Malone arranges the classroom so everyone is on equal terms. She’s abandoned desks for a table where she joins the students.

“We sit around and table, and I sit with them so we’re all at eye level. Nobody can look at something else, nobody can lay down on the table,” she says.

In fact, the seating arrangement is one step toward creating community. Malone says she spends at least half of the semester creating a trusting, open atmosphere.

“I spend nine weeks building community, so they get a lot of background about when and why (McComb) began,” she says. By the time students get to what Malone calls “the stuff that’s heavy” — issues of family history and ongoing injustice — students are already accustomed to talking in a frank but sensitive way.

Students start by researching their names, and writing a poem about themselves. Then they look into their families and create a real narrative. Relating those stories helps break down defenses that students have erected to protect themselves from their situations, and from each other.

“Before they come in the class, there are lots of attitudes from the boys and the girls,” she says. “Once they begin to share from the heart about their own personal experiences, the kids respond [to each other] in such a different way.”

When the walls begin to crumble, Malone sends her students out once more, to ask about their families’ involvement in civil rights.
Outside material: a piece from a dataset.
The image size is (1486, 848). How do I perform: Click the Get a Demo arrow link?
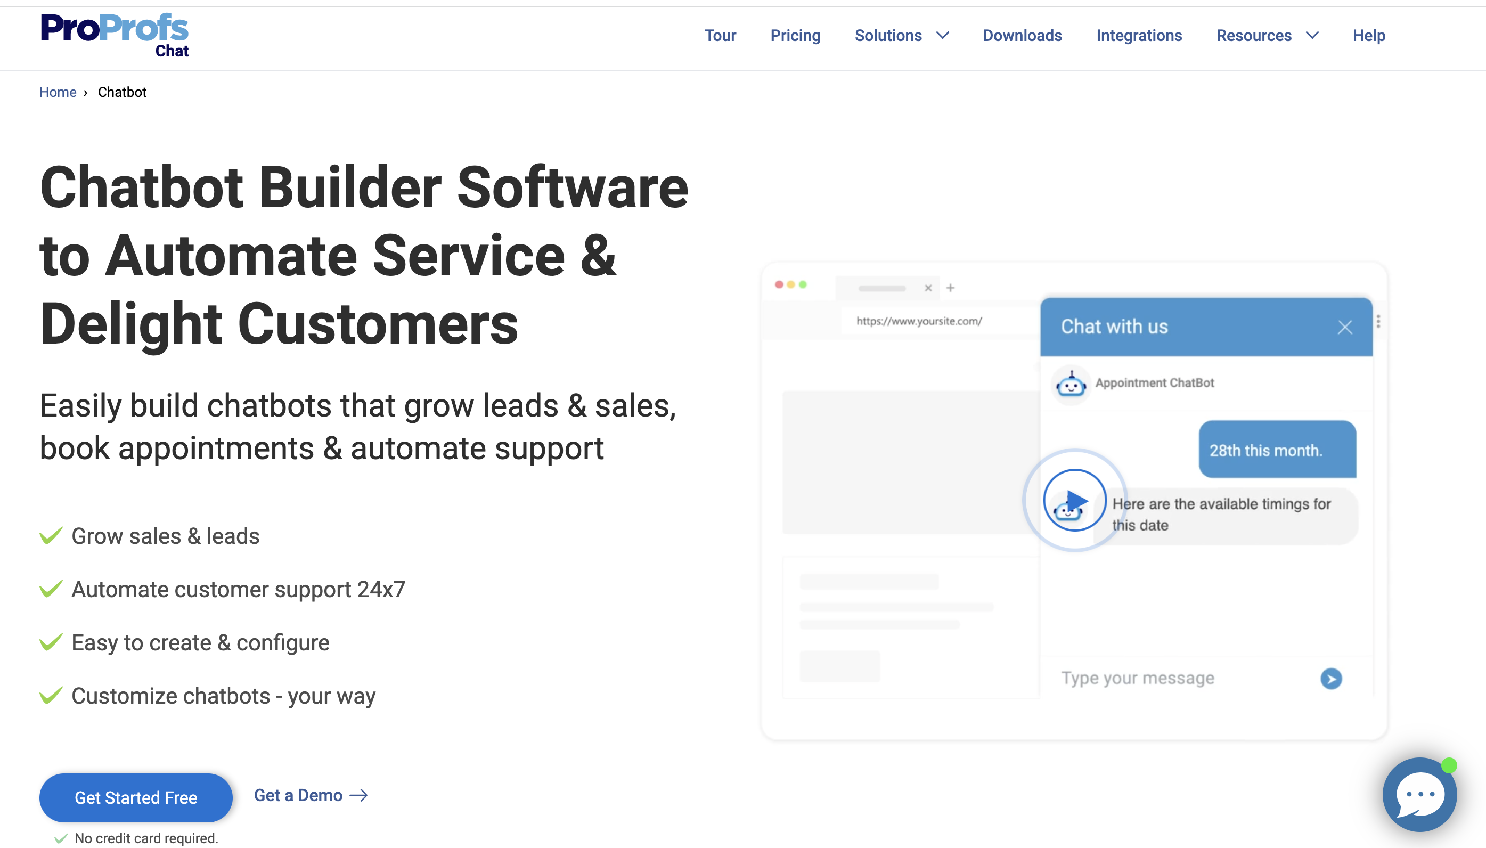(x=309, y=795)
The stories that come back show why creating community is so necessary.

One of her former students only shared when Malone insisted. He revealed that his family had once gone through his great-grandfather’s belongings. There, stored in the attic, they found a red Klan robe; the student’s relative was an official in the white supremacist organization.

Malone immediately steered the discussion to the student’s feelings.

“We talked about how it makes you feel to know that and the fact that he’s not responsible (for his great-grandfather’s membership). There’s nothing he can do about it, but the awareness makes him a different person,” she says. “We don’t have any control over the past, all we can do is grow from the knowledge.”

As students begin to uncover the injustices of the past, it’s natural for them to feel a certain righteous anger. But that anger plays out in different ways, depending on where the student stands.

“The black students were not angry at the white students; they were angry at the times. They wanted to know, how this could be,” Bryant says. White students, Bryant says, blamed themselves for their grandparents’ behavior.

“I never let any student leave class with their dignity not intact,” he says. “If something is said that offends [any] student, we talk about it.”

The power of the class isn’t in the knowledge transmitted, but in the transformations the students undergo, Malone says.